Development of novel Hedgehog pathway inhibitors for cancer treatment

Hedgehog (HH) signaling is a conserved pathway that plays a pivotal role during embryonic development, tissue homeostasis and regeneration. Aberrant activation of the HH pathway has been reported to drive tumor progression in numerous cancers, including melanoma. The key signaling components of the HH signaling are the ligands, Sonic, Indian and Desert Hedgehog, the transmembrane receptor Patched 1 (PTCH1), the cell membrane receptor Smoothened (SMO) and the three transcription factors GLI1, GLI2 and GLI3, which upon activation of the HH signaling translocate into the nucleus and activate the transcription of specific target genes. In the last few years, HH pathway has emerged as a promising therapeutic target for the development of anti-cancer therapies. However, despite significant progress, current SMO antagonists show several limitations and few GLI inhibitors are available. In the first part of this study, we characterized the biological effect of three quinolines, as promising GLI inhibitors. In particular, the 4-methoxy-8- hydroxyquinoline derivative JC19 impaired GLI1 and GLI2 activities in several melanoma cell lines, interfering with the binding of GLI1 and GLI2 to DNA. Moreover, JC19 suppressed cancer cell proliferation by enhancing apoptosis, inducing a strong anti-tumor response in vitro and in vivo. These results highlight the potential of JC19 as a novel anti-cancer agent targeting GLI1 and GLI2. In the second part, we studied the biological activity of a new class of Antibody drug-conjugated (ADC), structures composed by a monoclonal antibody, a cytotoxic payload and a linker-unit, that connects antibody and payload.

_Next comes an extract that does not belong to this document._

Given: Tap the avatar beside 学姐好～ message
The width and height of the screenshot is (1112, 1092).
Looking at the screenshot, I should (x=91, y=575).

We synthesized three novel ADCs made by a SMO inhibitor (Cyclopamine) and Cetuximab, a monoclonal antibody against EGFR, a receptor tyrosine kinase overexpressed in different types of cancer, including melanoma. In melanoma cell lines, ADCs showed a more robust reduction of melanoma cell viability and proliferation compared to single components (Cetuximab and SMOi). Moreover, all ADCs decreased protein expression of markers belonging to both HH and EGFR signaling cascades. Notably, the ADC B48 Bis showed a stronger antiproliferative effect compared to the coadministration of Cetuximab+SMOi, confirming its ability to effectively deliver the payload to melanoma cells. Moreover, B48 Bis suppressed cell proliferation by increasing apoptosis. Finally, we confirmed that B48 Bis is internalized in melanoma cell lines.